A cost-first FinOps gate for AI agents. Know the bill before you ship.
Augur runs your AI agent against a representative workload before production, projects its unit economics at scale (cost per request / per user / per tenant / per month), and fails the build if it blows your budget.
The thesis: today you find out an agent is financially unsustainable after you ship and the bill arrives. Augur catches it in CI.
$ augur gate
# Augur cost report
**Verdict: ❌ FAIL** — 1 of 3 budget check(s) over limit
| check | limit | projected | status |
|----------------|-----------:|-----------:|:------:|
| $/request p95 | $0.030000 | $0.043125 | ❌ |
| $/tenant/month | $500.00 | $360.34 | ✅ |
| monthly bill | $20000.00 | $18016.88 | ✅ |
$ echo $?
1 # the build fails
This is not a virgin space, and pretending otherwise would be dishonest. What already exists:
- Token calculators (LiteLLM's calculator, dozens of tiktoken-based ones). You type average tokens and volume by hand. Useless for agents — you can't guess an agent's token usage, because one user request fans out into many LLM calls with retries and tool loops.

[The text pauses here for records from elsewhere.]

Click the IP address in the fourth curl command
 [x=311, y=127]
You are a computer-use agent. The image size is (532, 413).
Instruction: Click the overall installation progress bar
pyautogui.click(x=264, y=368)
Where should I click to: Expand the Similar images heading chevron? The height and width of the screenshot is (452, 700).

- Eval / CI platforms (Braintrust, Confident AI, Maxim, Promptfoo, Langfuse, …). They run your agent against a dataset in CI and gate the merge, and several attach token cost per call. But cost is a second-class citizen — they are quality gates (right tool? hallucination? grounded?) with a cost number bolted on the side.
- Predictive research (e.g. PreflightLLMCost) — narrow, focused on predicting output length. Not a productized gate.

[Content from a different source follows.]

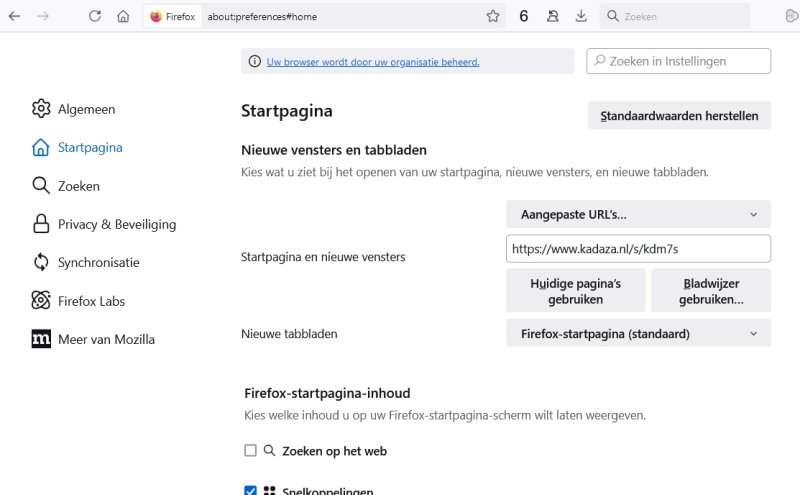Reload the page with the refresh icon
Image resolution: width=800 pixels, height=495 pixels.
pos(95,16)
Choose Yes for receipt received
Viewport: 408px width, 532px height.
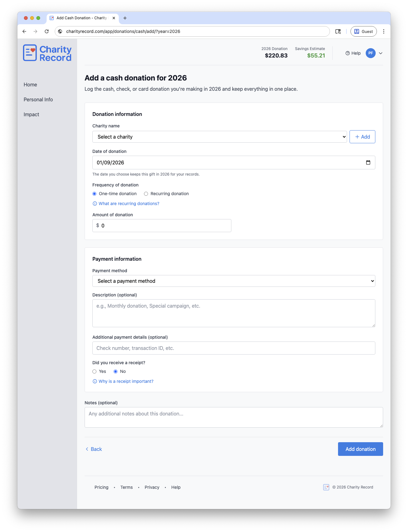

- Cost-first, not cost-as-byproduct. The primary output is unit economics, not a quality score.
- Projects to production scale. Not "this run cost $0.04" — "at your projected volume this is $X/tenant/month, which breaks your budget."

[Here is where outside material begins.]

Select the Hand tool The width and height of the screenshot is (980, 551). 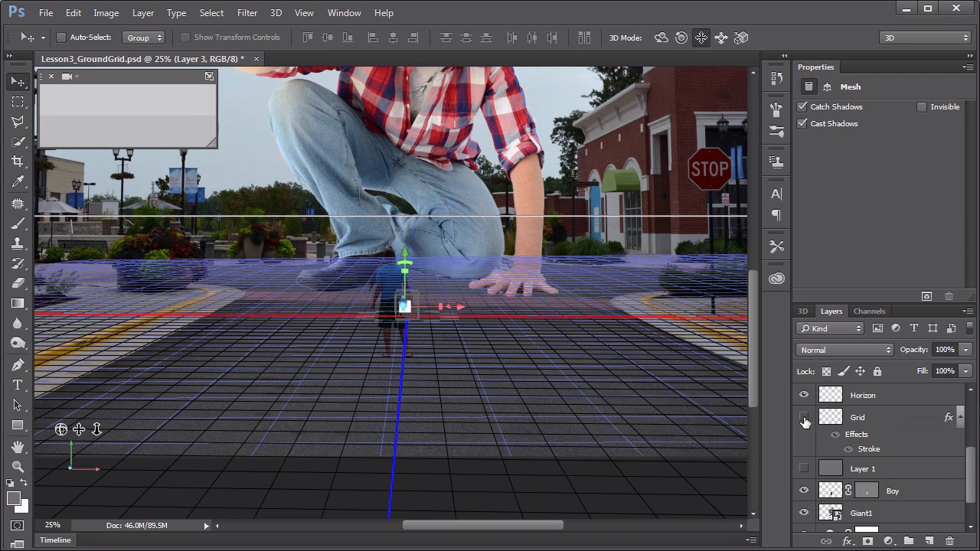[18, 446]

- Models agentic cost drivers from real runs. It runs the agent N times and captures the cost distribution (retries, tool-loop fan-out, variance), not a single naive token estimate.
- Complements eval gates; doesn't replace them. Quality gate: "is it good?" Augur: "can we afford it?"
Honest reality check: as a business this gets crushed by any eval incumbent adding a cost tab — there's no commercial moat. This is built as a portfolio piece: a clean, pure-Go systems tool (recording proxy, empirical distributions, bootstrap projection, CI gate) that shows real depth.
scenarios.yaml ─┐
├─► augur run ──drives──► your agent ──LLM calls──► augur proxy ──► provider
│ (sets X-Augur-* headers) │
│ writes cost trace
│ ▼
│ trace.jsonl
pricing.yaml ───┤ │
traffic.yaml ───┼────────────────────────────► augur project ◄───────────┘
budget.yaml ───┘ │ (distributions × traffic)
▼
augur gate ──► report.md / report.json + exit 0/1
The proxy captures calls at the HTTP layer (you point your agent's
base_url at it), so Augur is framework- and language-agnostic and records the
real call graph — retries and fan-out included — without you rewriting the
agent.
Build:
go build -o augur .augur run injects four environment variables per invocation. Your agent's only
job is to read them — typically one line of OpenAI-client config:
import os
from openai import OpenAI
client = OpenAI(
base_url=os.environ["AUGUR_BASE_URL"], # point at the proxy
default_headers={
"X-Augur-Scenario-Id": os.environ["AUGUR_SCENARIO_ID"],
"X-Augur-Run-Id": os.environ["AUGUR_RUN_ID"],
},
)
prompt = os.environ["AUGUR_INPUT"] # the scenario input
# ... run your agent as usual ...See examples/ for documented templates:
scenarios.yaml— representative inputs + the agent command + how many times to run each (the projection is only as good as these inputs).traffic.yaml— production assumptions (users, requests/user/day, tenants, scenario mix).budget.yaml— the thresholds that fail the build.pricing.yaml— a dated price snapshot (ships with the repo).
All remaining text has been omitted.